Fluoro-Elastomer (FKM) – Is a material capable of handling a diverse array of applications. This durable synthetic rubber and fluoropolymer elastomer offers exceptional temperature stability. However, it may swell in Fluorinated Solvents, is relatively costly and can fail rapidly if the wrong grade is used. It is one of the most common elastomers used for Sealing Applications including O-rings, Gaskets and Seals.
Do You Know About The History of Rubbers ?
The first use of rubber was by the indigenous cultures of Mesoamerica. The earliest archeological evidence of the use of natural latex from the Hevea tree comes from the Olmec culture, in which rubber was first used for making balls for the Mesoamerican ballgame. Rubber was later used by the Maya and Aztec cultures – in addition to making balls Aztecs used rubber for other purposes such as making containers and to make textiles waterproof by impregnating them with the latex sap.

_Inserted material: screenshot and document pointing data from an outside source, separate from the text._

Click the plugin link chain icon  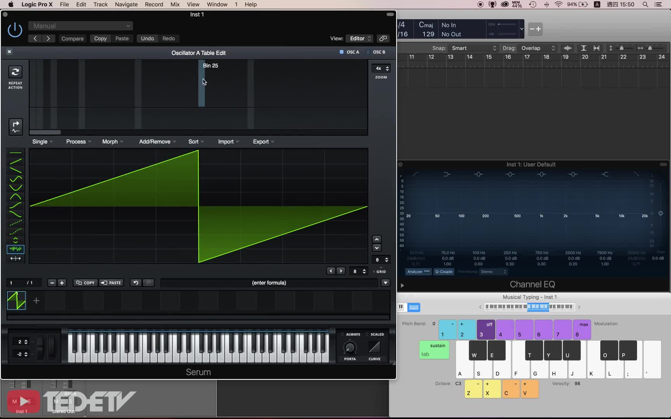383,38
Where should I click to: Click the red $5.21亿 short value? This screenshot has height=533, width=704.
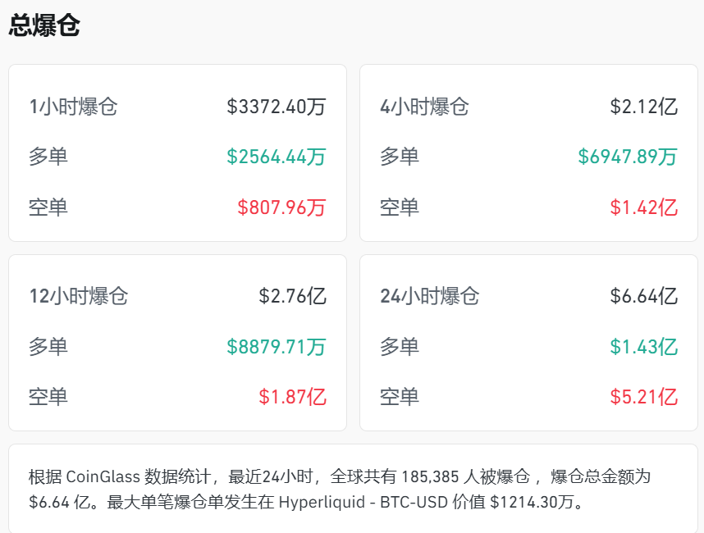point(644,398)
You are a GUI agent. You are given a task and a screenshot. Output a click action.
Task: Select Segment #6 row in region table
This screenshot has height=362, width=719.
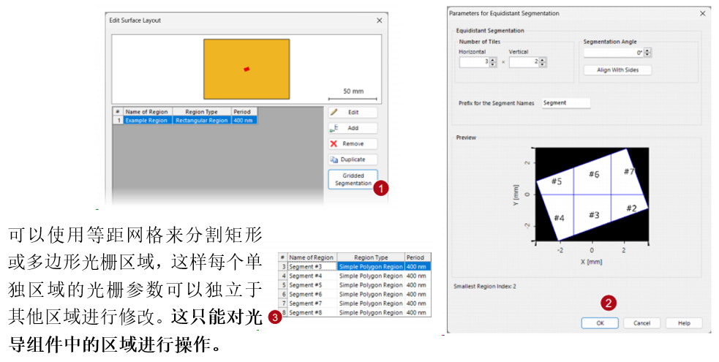point(355,294)
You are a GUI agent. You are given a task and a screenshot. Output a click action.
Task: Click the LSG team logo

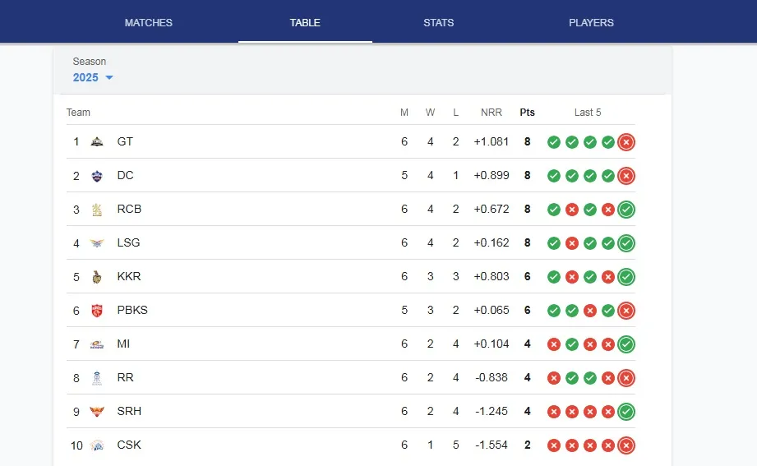click(x=97, y=243)
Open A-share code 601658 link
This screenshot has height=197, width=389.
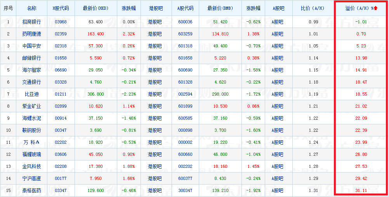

Charles Marie de La Condamine is credited with introducing samples of rubber to the Académie Royale des Sciences of France in 1736. In 1751, he presented a paper by François Fresneau to the Académie (published in 1755) that described many of rubber’s properties. This has been referred to as the first scientific paper on rubber.
In England, Joseph Priestley, in 1770, observed that a piece of the material was extremely good for rubbing off pencil marks on paper, hence the name “rubber”. It slowly made its way around England.
Charles Goodyear developed vulcanization in 1839, although Mesoamericans used stabilized rubber for balls and other objects as early as 1600 BC.